Given request
Could you lay out these lines as a JSON list of strings, one string per line, leaving out blank lines?

═════ Supplied records

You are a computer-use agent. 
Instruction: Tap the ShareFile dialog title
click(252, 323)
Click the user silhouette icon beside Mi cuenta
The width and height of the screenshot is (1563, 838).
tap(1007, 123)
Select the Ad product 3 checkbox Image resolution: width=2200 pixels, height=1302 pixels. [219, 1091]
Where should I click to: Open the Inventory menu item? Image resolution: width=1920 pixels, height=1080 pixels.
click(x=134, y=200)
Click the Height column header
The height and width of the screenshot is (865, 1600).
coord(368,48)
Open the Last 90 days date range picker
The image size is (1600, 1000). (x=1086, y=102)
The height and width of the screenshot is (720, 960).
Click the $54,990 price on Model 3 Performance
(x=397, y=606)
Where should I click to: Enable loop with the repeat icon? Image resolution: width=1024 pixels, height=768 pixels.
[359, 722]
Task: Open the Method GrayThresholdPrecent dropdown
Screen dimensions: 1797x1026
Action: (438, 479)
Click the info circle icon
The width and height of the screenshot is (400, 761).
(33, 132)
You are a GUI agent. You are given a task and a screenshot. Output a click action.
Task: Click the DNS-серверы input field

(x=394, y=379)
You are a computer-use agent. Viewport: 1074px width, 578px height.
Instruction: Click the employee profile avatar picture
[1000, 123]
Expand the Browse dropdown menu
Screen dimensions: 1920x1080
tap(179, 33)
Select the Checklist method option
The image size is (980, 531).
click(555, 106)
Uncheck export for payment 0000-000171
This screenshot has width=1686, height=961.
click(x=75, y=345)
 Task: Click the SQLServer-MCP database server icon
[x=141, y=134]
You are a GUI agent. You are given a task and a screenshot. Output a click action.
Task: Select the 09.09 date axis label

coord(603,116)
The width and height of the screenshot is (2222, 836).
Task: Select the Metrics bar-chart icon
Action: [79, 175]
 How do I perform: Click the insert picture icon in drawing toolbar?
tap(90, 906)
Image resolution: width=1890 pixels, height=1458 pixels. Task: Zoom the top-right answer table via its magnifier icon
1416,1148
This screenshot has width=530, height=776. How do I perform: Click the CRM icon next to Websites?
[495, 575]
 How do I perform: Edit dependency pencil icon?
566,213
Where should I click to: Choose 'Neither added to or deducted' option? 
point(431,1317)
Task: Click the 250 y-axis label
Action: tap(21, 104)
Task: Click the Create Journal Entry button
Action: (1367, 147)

══════════

Task answer
[
  "You are a computer-use agent. ",
  "Instruction: Tap the ShareFile dialog title",
  "click(252, 323)",
  "Click the user silhouette icon beside Mi cuenta",
  "The width and height of the screenshot is (1563, 838).",
  "tap(1007, 123)",
  "Select the Ad product 3 checkbox Image resolution: width=2200 pixels, height=1302 pixels. [219, 1091]",
  "Where should I click to: Open the Inventory menu item? Image resolution: width=1920 pixels, height=1080 pixels.",
  "click(x=134, y=200)",
  "Click the Height column header",
  "The height and width of the screenshot is (865, 1600).",
  "coord(368,48)",
  "Open the Last 90 days date range picker",
  "The image size is (1600, 1000). (x=1086, y=102)",
  "The height and width of the screenshot is (720, 960).",
  "Click the $54,990 price on Model 3 Performance",
  "(x=397, y=606)",
  "Where should I click to: Enable loop with the repeat icon? Image resolution: width=1024 pixels, height=768 pixels.",
  "[359, 722]",
  "Task: Open the Method GrayThresholdPrecent dropdown",
  "Screen dimensions: 1797x1026",
  "Action: (438, 479)",
  "Click the info circle icon",
  "The width and height of the screenshot is (400, 761).",
  "(33, 132)",
  "You are a GUI agent. You are given a task and a screenshot. Output a click action.",
  "Task: Click the DNS-серверы input field",
  "(x=394, y=379)",
  "You are a computer-use agent. Viewport: 1074px width, 578px height.",
  "Instruction: Click the employee profile avatar picture",
  "[1000, 123]",
  "Expand the Browse dropdown menu",
  "Screen dimensions: 1920x1080",
  "tap(179, 33)",
  "Select the Checklist method option",
  "The image size is (980, 531).",
  "click(555, 106)",
  "Uncheck export for payment 0000-000171",
  "This screenshot has width=1686, height=961.",
  "click(x=75, y=345)",
  " Task: Click the SQLServer-MCP database server icon",
  "[x=141, y=134]",
  "You are a GUI agent. You are given a task and a screenshot. Output a click action.",
  "Task: Select the 09.09 date axis label",
  "coord(603,116)",
  "The width and height of the screenshot is (2222, 836).",
  "Task: Select the Metrics bar-chart icon",
  "Action: [79, 175]",
  " How do I perform: Click the insert picture icon in drawing toolbar?",
  "tap(90, 906)",
  "Image resolution: width=1890 pixels, height=1458 pixels. Task: Zoom the top-right answer table via its magnifier icon",
  "1416,1148",
  "This screenshot has width=530, height=776. How do I perform: Click the CRM icon next to Websites?",
  "[495, 575]",
  " How do I perform: Edit dependency pencil icon?",
  "566,213",
  "Where should I click to: Choose 'Neither added to or deducted' option? ",
  "point(431,1317)",
  "Task: Click the 250 y-axis label",
  "Action: tap(21, 104)",
  "Task: Click the Create Journal Entry button",
  "Action: (1367, 147)"
]